### The request
Starting at the beginning of the material and stopping after the line that contains "Action: pos(125,103)", write those lines out again with their requests, raising every click coordinate in the answers by 70. Leave the pictures out.

* start Information provided *

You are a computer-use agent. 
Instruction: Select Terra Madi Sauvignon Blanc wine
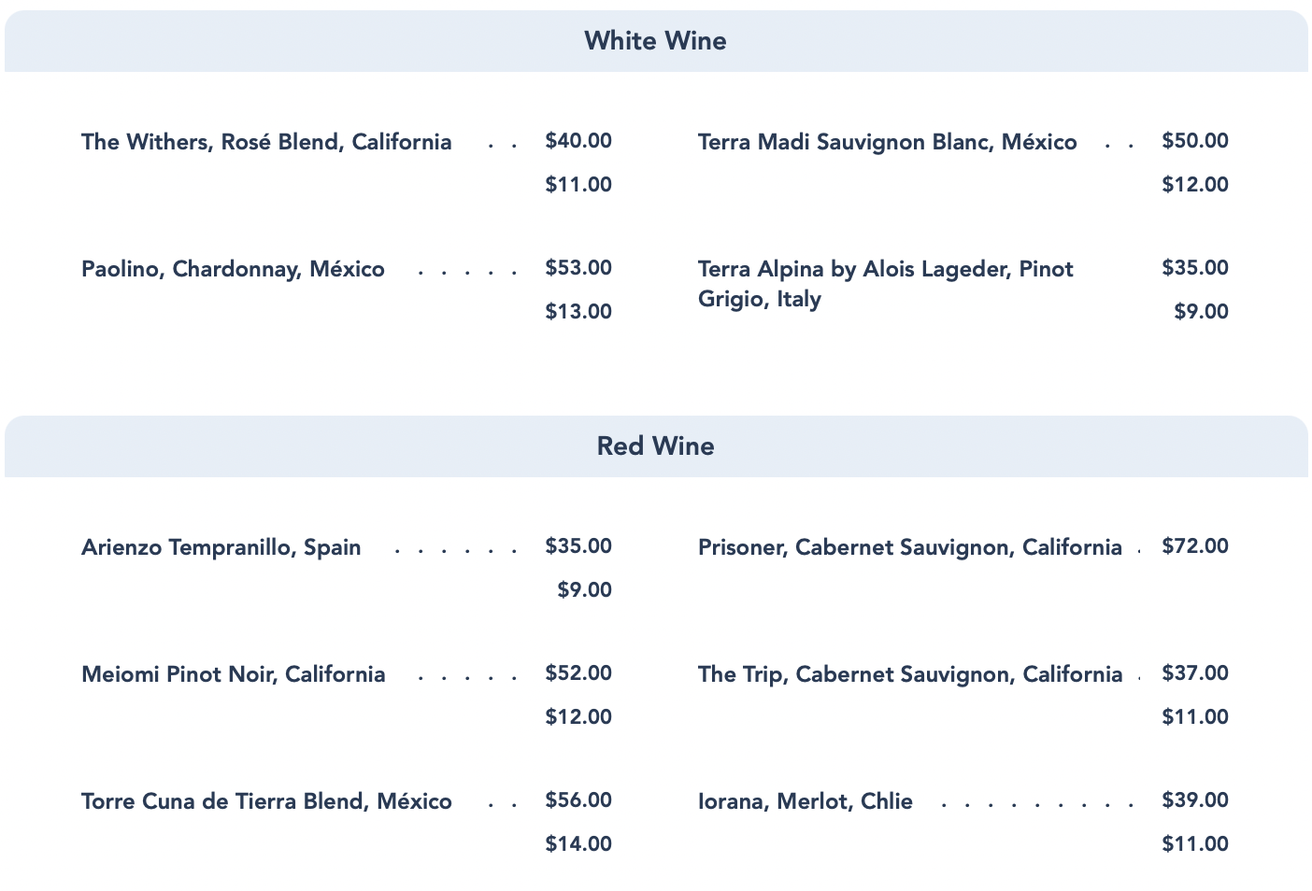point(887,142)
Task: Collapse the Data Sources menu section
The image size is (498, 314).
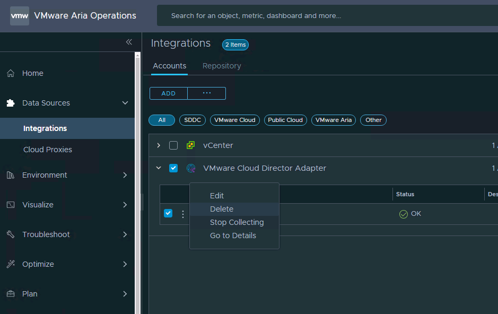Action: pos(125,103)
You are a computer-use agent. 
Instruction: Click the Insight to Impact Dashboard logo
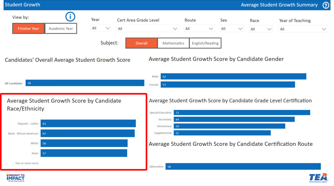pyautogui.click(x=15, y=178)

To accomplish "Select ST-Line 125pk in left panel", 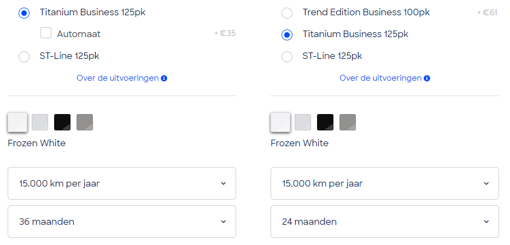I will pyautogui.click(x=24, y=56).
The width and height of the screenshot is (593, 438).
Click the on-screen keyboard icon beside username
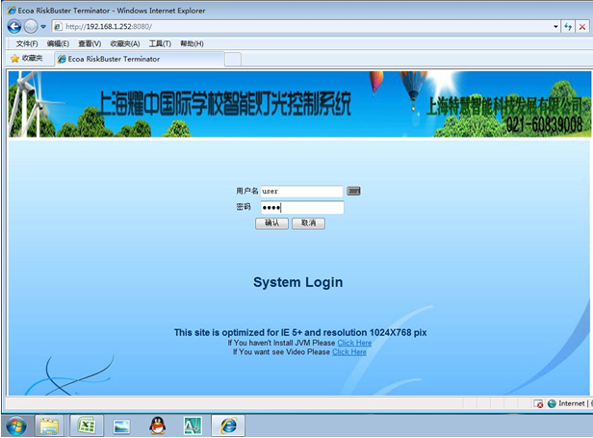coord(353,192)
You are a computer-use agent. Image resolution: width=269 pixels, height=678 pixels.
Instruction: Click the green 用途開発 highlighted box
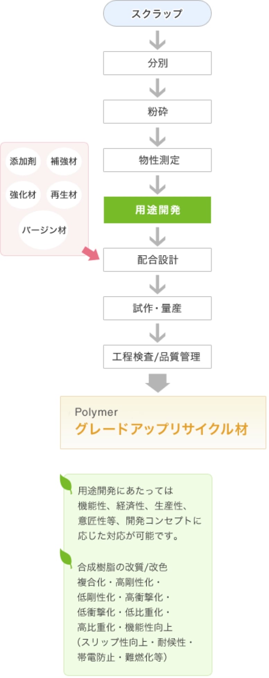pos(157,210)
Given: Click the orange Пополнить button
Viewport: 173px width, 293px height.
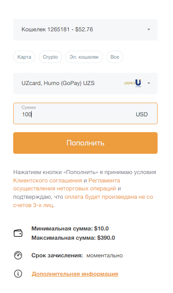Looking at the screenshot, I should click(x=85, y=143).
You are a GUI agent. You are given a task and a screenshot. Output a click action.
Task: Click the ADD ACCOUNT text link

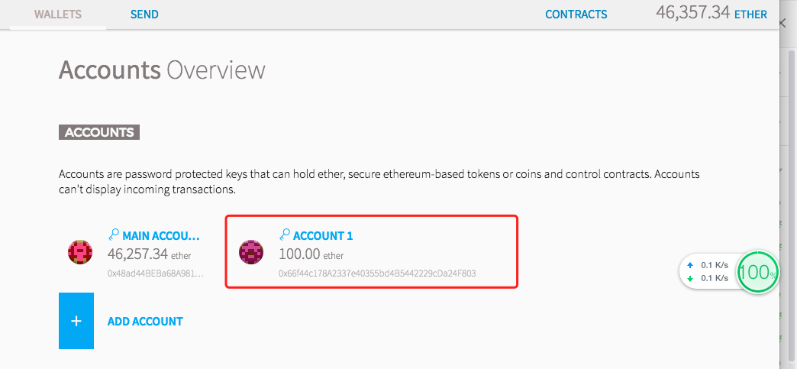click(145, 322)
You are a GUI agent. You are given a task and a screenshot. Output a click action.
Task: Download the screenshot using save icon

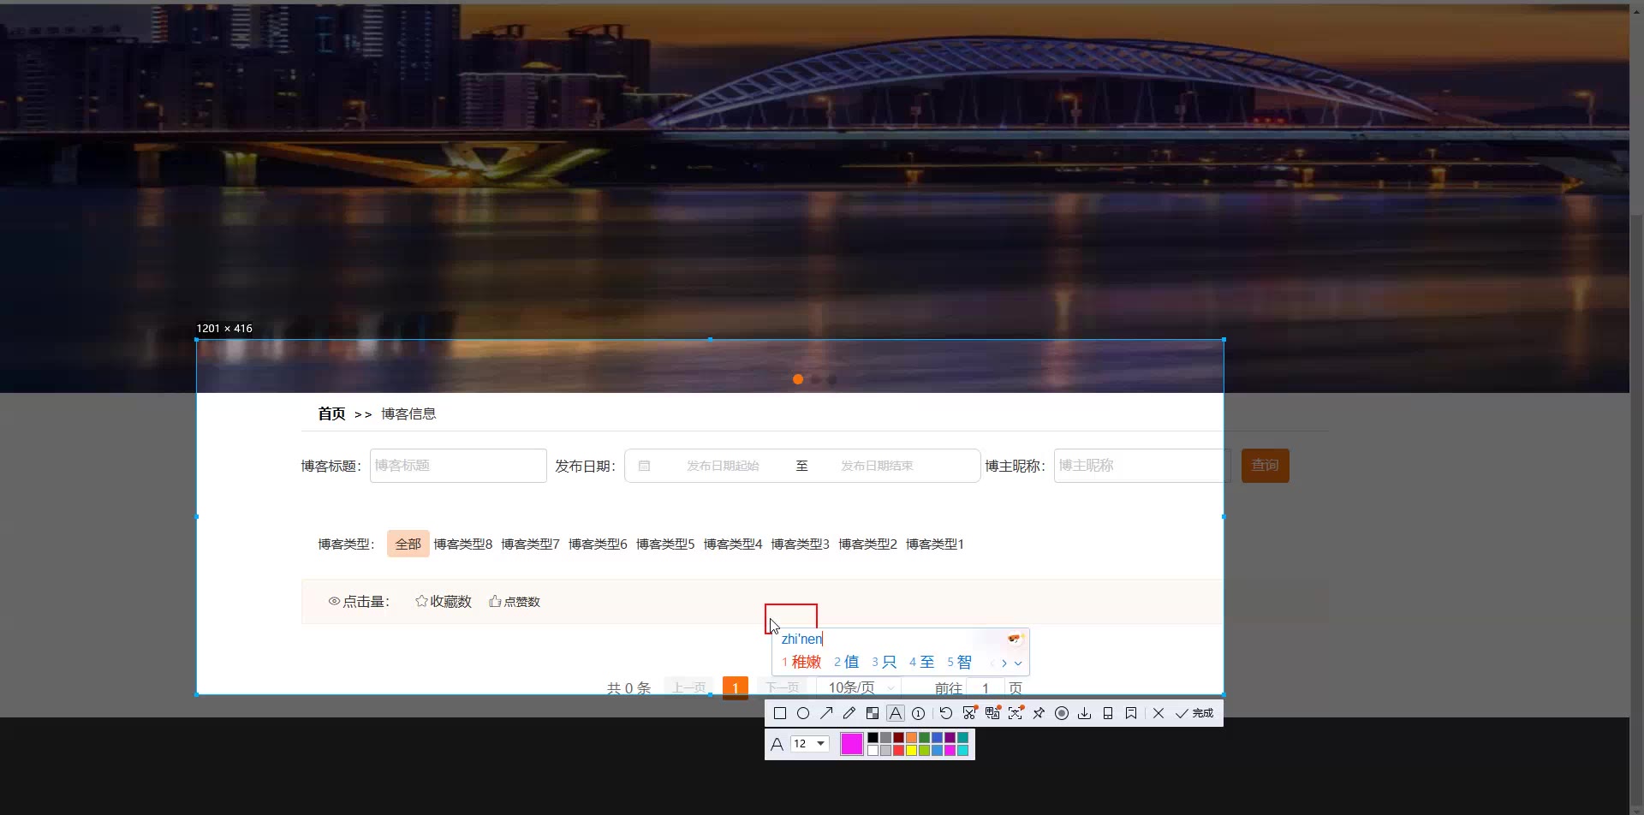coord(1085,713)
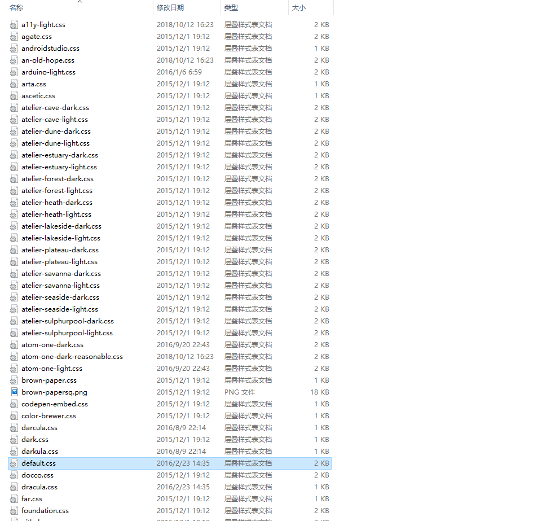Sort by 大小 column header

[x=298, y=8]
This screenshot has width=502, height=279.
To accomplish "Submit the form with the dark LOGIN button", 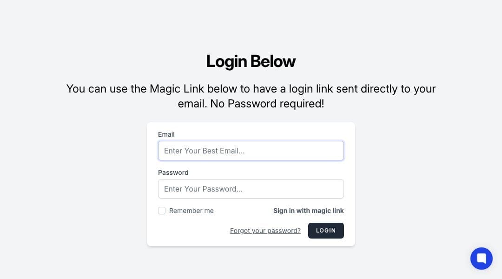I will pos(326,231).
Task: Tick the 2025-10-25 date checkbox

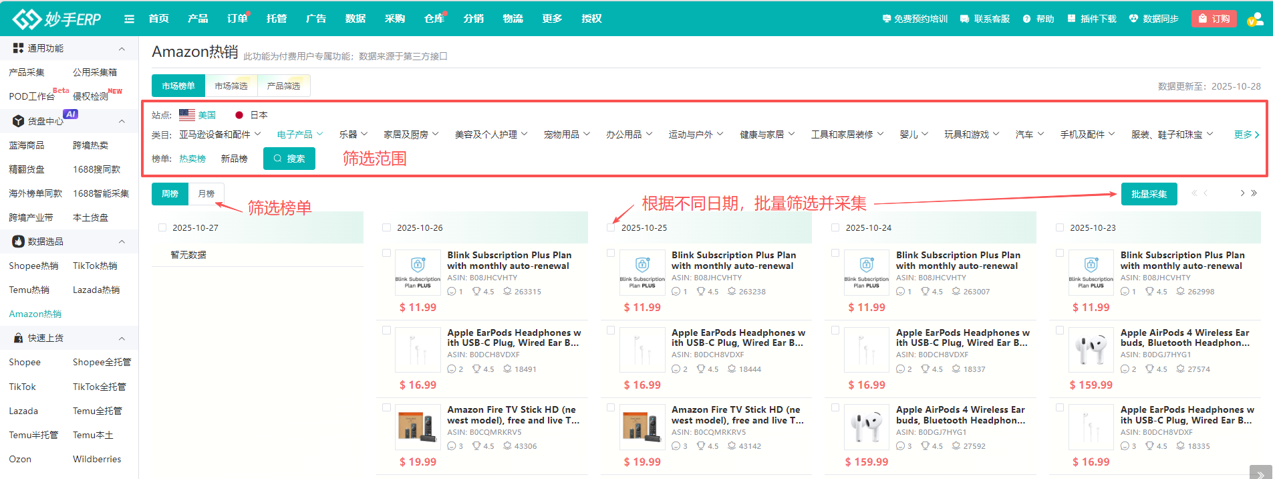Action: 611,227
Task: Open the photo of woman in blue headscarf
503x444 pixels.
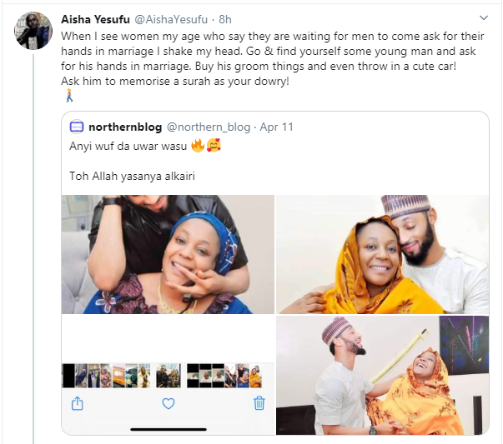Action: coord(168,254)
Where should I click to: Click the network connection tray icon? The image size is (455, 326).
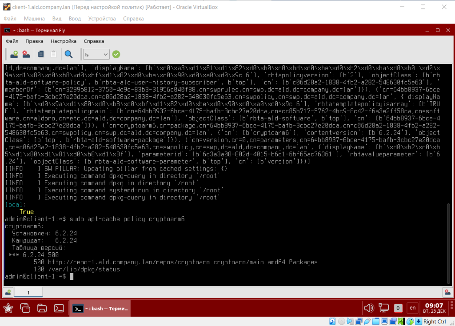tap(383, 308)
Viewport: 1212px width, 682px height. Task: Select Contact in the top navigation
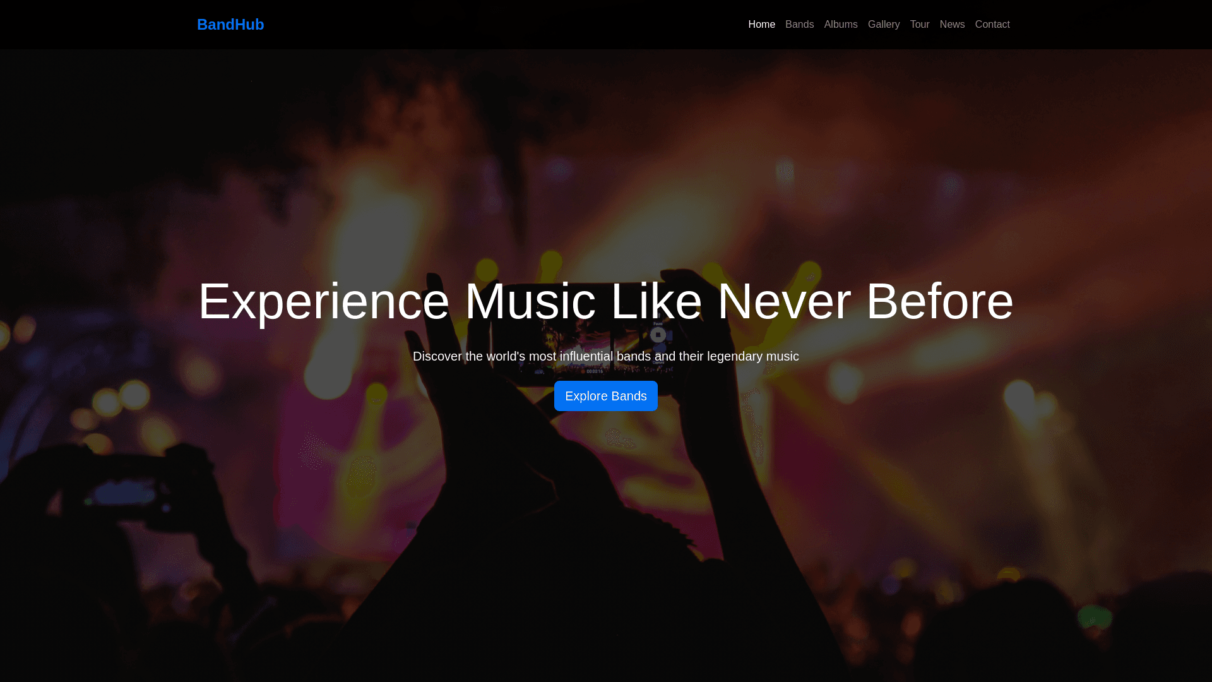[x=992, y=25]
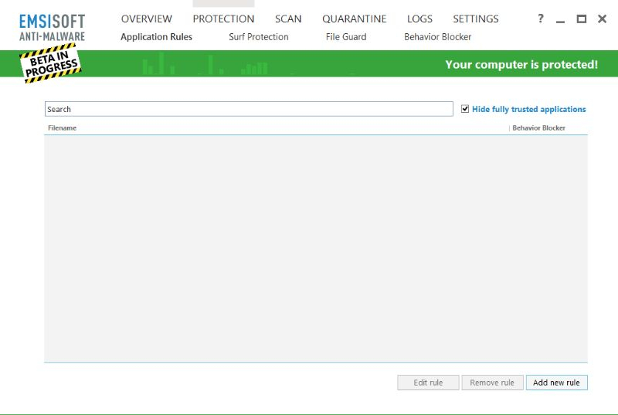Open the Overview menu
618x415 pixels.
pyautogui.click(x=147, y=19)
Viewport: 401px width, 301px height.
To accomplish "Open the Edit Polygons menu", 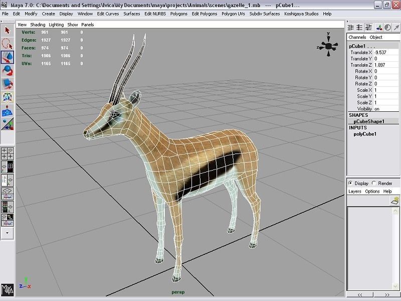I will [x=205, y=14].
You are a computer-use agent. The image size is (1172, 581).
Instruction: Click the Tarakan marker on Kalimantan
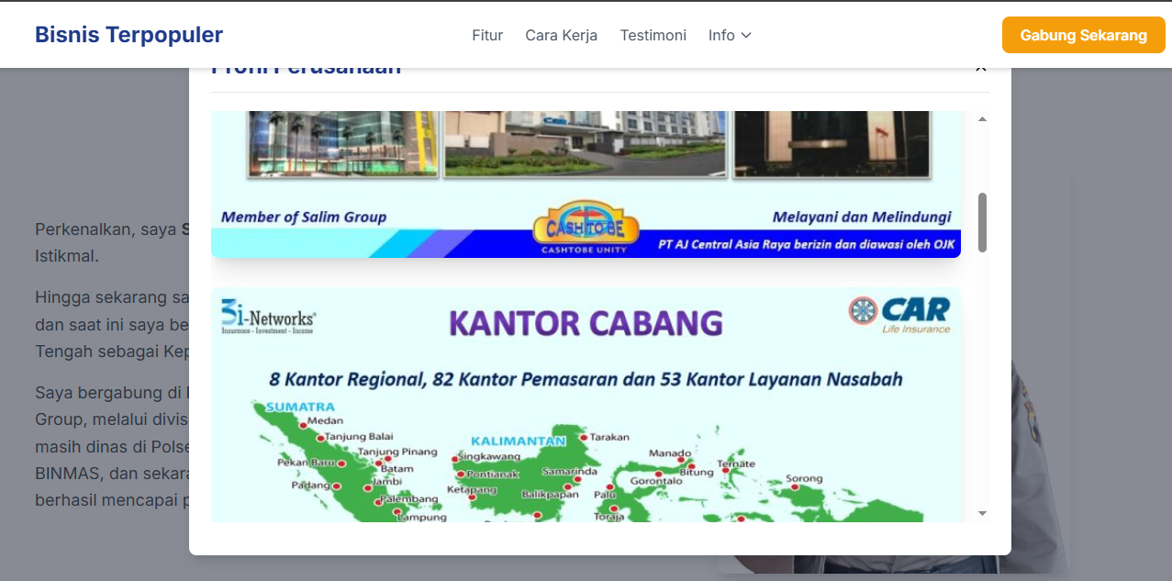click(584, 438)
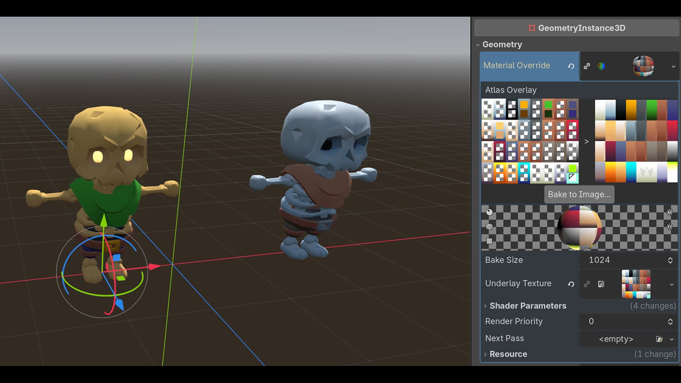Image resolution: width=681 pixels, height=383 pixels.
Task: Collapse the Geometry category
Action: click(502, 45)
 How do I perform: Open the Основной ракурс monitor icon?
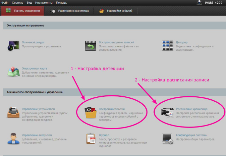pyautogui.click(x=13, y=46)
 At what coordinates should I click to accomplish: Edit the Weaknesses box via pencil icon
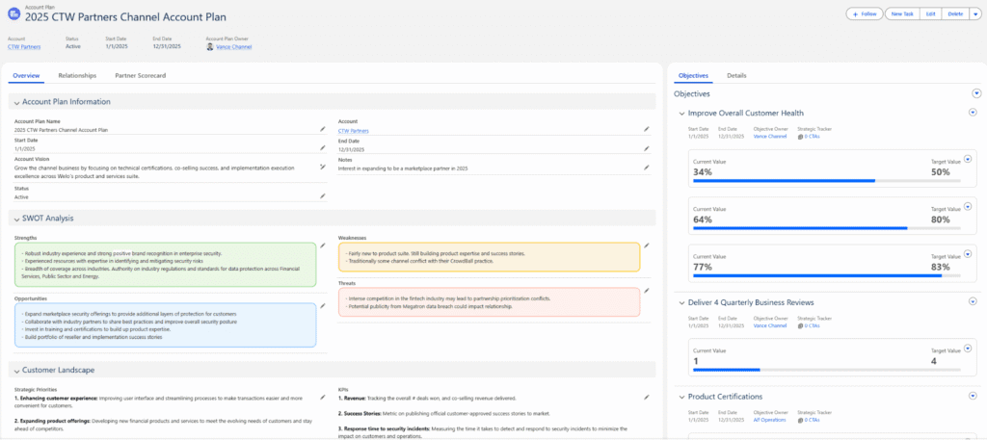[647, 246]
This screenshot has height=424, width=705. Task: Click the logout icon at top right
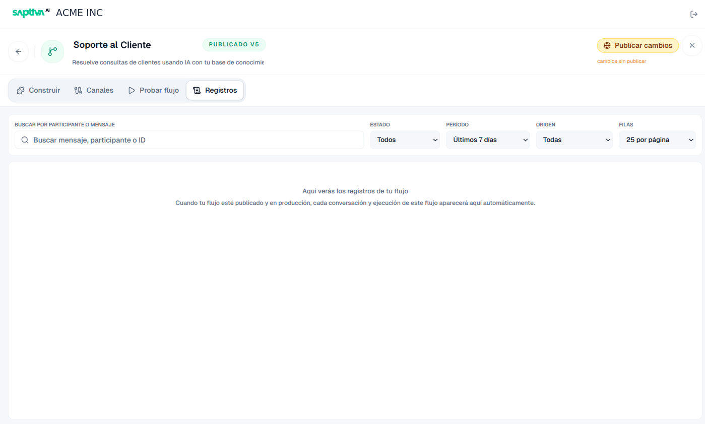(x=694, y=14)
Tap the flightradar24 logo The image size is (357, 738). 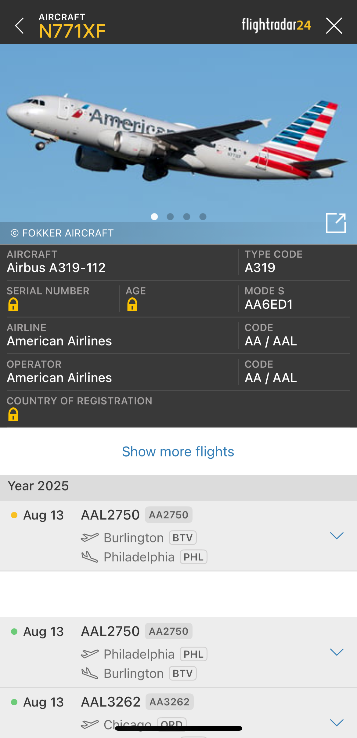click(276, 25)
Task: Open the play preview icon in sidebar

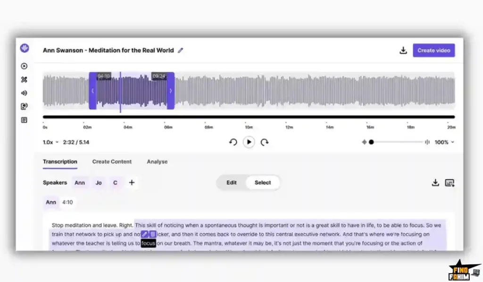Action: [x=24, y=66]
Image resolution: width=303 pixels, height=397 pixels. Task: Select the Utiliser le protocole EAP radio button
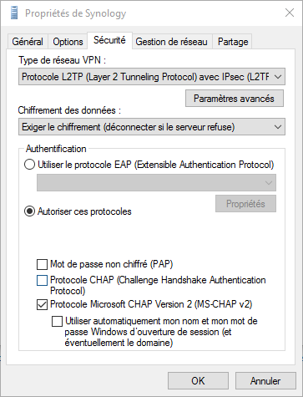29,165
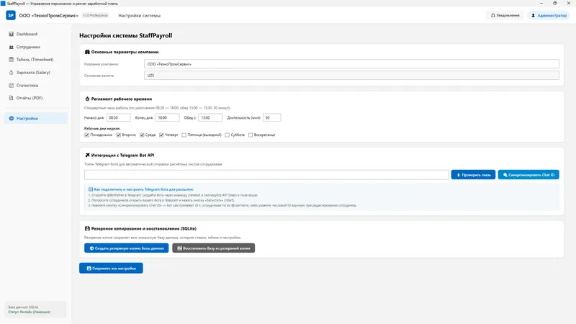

* end Information provided *

### Full solution
You are a computer-use agent. 
Instruction: Select Terra Madi Sauvignon Blanc wine
point(957,212)
Task: Collapse the Data Sources menu section
The image size is (498, 314).
Action: pos(195,173)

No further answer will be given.